#### Task goal
No line before the one containing "Task: Click the Up folder navigation icon" should appear; that line and all lines after it, through the end of the data, are to be set down exactly.

#### Input for this task
══════

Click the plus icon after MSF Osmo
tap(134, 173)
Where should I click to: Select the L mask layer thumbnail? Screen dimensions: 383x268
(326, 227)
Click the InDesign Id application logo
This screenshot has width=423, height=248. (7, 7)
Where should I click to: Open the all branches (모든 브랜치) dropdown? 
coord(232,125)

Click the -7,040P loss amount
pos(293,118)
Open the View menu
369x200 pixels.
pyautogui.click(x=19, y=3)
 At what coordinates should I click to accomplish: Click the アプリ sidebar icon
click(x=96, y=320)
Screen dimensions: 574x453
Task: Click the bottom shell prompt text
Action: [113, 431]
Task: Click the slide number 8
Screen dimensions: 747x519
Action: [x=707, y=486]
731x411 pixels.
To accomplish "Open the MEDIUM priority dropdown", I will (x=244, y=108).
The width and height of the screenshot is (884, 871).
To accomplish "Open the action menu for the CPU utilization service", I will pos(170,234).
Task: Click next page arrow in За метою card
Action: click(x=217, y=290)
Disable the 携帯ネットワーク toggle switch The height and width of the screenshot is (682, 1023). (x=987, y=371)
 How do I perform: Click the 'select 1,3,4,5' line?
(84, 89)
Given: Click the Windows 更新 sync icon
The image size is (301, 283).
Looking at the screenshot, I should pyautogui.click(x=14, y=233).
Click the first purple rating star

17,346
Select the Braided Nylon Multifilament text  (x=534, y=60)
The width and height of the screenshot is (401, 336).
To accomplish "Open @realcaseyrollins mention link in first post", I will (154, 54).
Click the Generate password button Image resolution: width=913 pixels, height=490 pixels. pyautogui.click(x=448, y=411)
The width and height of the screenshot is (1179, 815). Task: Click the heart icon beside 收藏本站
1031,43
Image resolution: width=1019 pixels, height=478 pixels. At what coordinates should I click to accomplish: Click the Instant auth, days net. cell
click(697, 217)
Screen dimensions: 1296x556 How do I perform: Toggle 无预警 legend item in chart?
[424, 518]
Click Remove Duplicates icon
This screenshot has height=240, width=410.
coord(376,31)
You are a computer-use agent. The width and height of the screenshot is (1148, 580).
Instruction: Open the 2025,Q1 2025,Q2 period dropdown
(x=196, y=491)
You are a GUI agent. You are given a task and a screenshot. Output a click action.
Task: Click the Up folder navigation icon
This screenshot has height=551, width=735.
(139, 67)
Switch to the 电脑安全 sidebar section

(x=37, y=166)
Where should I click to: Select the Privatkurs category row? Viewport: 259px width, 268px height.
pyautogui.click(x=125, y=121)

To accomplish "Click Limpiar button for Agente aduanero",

══════

#### Finished exercise
Task: Click the Up folder navigation icon
This screenshot has height=551, width=735.
(139, 67)
Switch to the 电脑安全 sidebar section

(x=37, y=166)
Where should I click to: Select the Privatkurs category row? Viewport: 259px width, 268px height.
pyautogui.click(x=125, y=121)

To accomplish "Click Limpiar button for Agente aduanero",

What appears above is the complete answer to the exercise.